-- TEXTE EXTRAIT --
=-=-=-=-=

Auteur d'un parcours atypique, Romain Perraud a rejoint la réserve de l'OGC Nice à 16 ans. Une arrivée rendue possible par deux belles sélections avec l'équipe de France U19. Milieu gauche de formation capable d'évoluer en tant que relayeur, il découvre peu à peu le poste de latéral gauche. Bloqué cette saison à Nice, il est parti au Paris FC pour acquérir davantage d'expérience et définitivement se fixer sur le flanc de la défense. Un choix payant pour lui, puisqu'il se montre performant et se retrouve en pleine lutte pour participer aux barrages d'accession à la Ligue 1.
Après avoir démarré attaquant tu as reculé pour te fixer en tant que latéral gauche. As-tu vécu cela comme une régression à l'époque ?
Romain Perraud : Non pas comme une régression, justement j'ai pris du recul, je me suis posé quelques questions au départ et puis je me suis dit que c'est au poste de latéral gauche que j'avais la plus grosse marche de progression. Parce que c'est en partant de plus loin, en apportant un atout supplémentaire, en venant de derrière que j'aurais été plus performant. Aujourd'hui, ça me donne raison parce que je réussis plutôt bien à ce poste. En fait c'est un poste qui met davantage en valeur mes qualités que lorsque j'étais milieu sur le côté. Je ne suis pas quelqu'un qui en un contre un va faire de vraies différences, va dribbler son vis-à-vis, mais je suis plus un joueur qui par le mouvement sans ballon, la vitesse de mes appels et ma qualité de relance avec le pied gauche arrive à déstabiliser l'adversaire. Reculer d'un cran, c'était mieux pour moi.
Comment as-tu fait pour t'adapter aux exigences de ce nouveau poste ?

=-=-=-=-=

-- DONNÉES EXTRAITES --
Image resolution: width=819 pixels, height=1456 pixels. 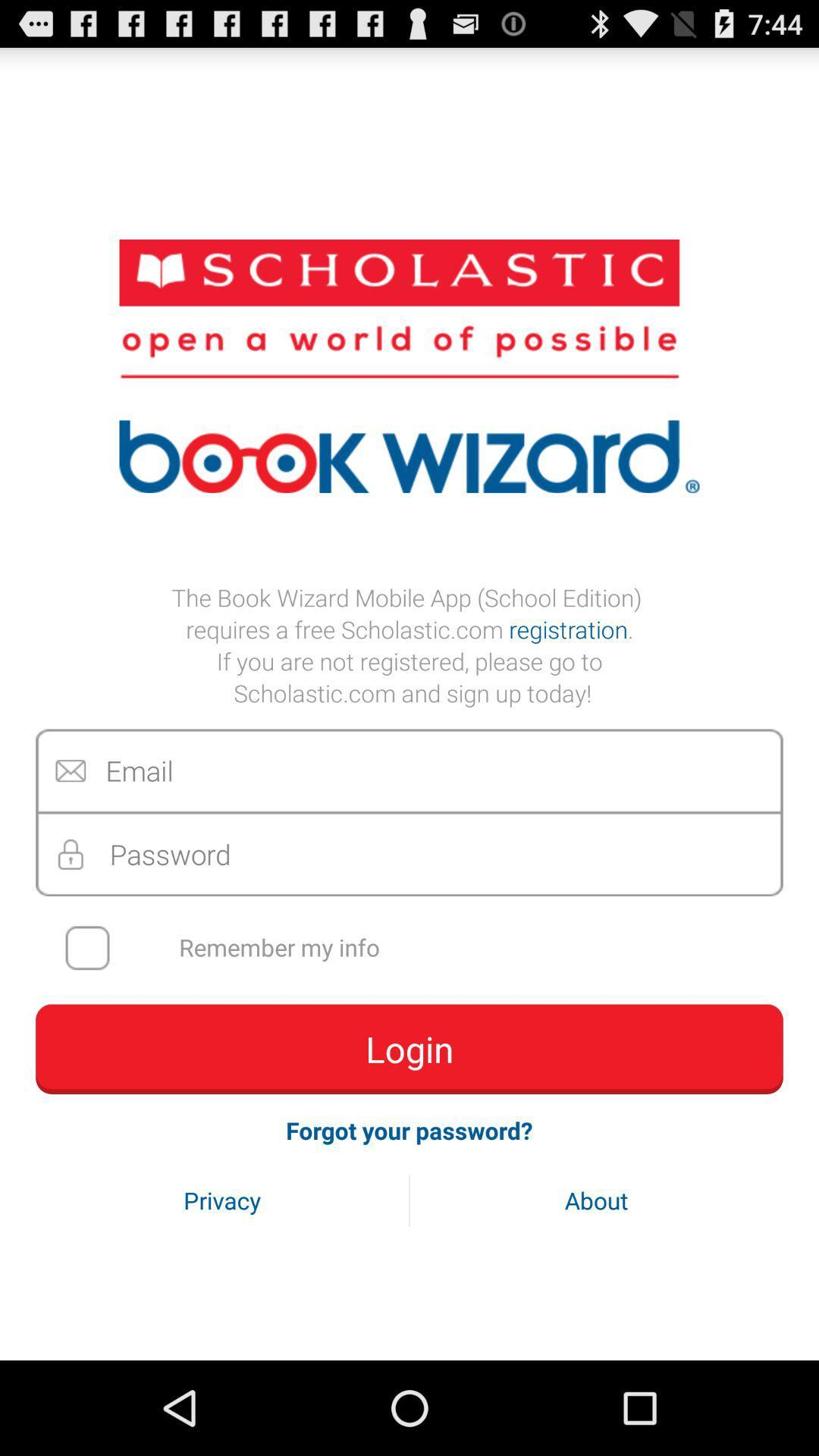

=-=-=-=-=

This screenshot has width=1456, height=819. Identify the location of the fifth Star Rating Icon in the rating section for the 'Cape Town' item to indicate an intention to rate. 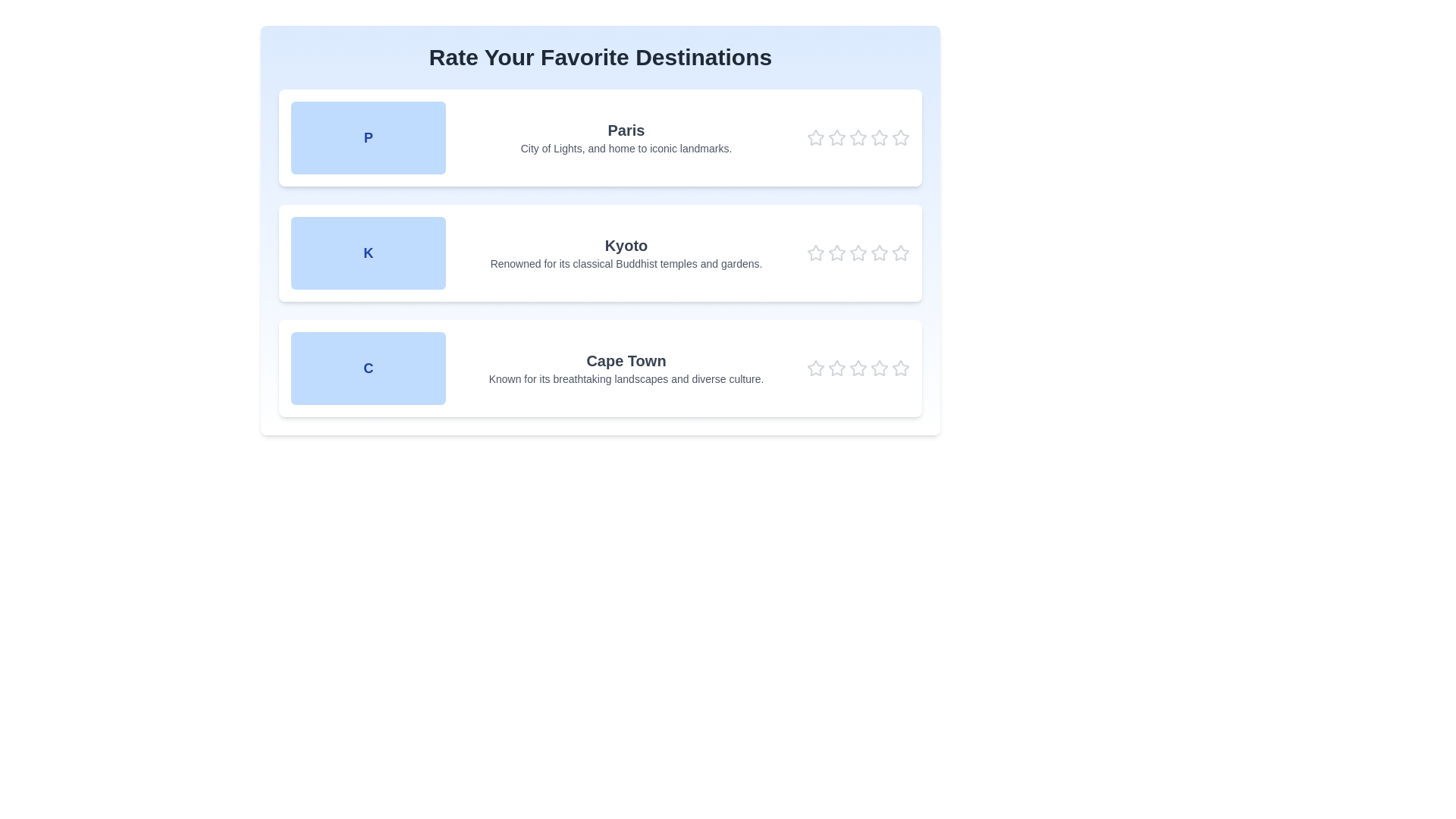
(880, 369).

=-=-=-=-=

-- CONSIGNES --
1 - Recopiez mot pour mot le passage de l'entretien avec Romain Perraud, depuis « Auteur d'un parcours » jusqu'à « la Ligue 1. » inclus.
2 - Répondez aux questions suivantes d'après l'entretien avec Romain Perraud.
(a) À quel âge a-t-il rejoint la réserve de l'OGC Nice ?
(b) Dans quel club est-il parti pour acquérir davantage d'expérience ?
(c) Avec quel pied possède-t-il sa qualité de relance ?

-- CORRIGÉ --
1 -
Auteur d'un parcours atypique, Romain Perraud a rejoint la réserve de l'OGC Nice à 16 ans. Une arrivée rendue possible par deux belles sélections avec l'équipe de France U19. Milieu gauche de formation capable d'évoluer en tant que relayeur, il découvre peu à peu le poste de latéral gauche. Bloqué cette saison à Nice, il est parti au Paris FC pour acquérir davantage d'expérience et définitivement se fixer sur le flanc de la défense. Un choix payant pour lui, puisqu'il se montre performant et se retrouve en pleine lutte pour participer aux barrages d'accession à la Ligue 1.

2 -
(a) À 16 ans.
(b) Au Paris FC.
(c) Avec le pied gauche.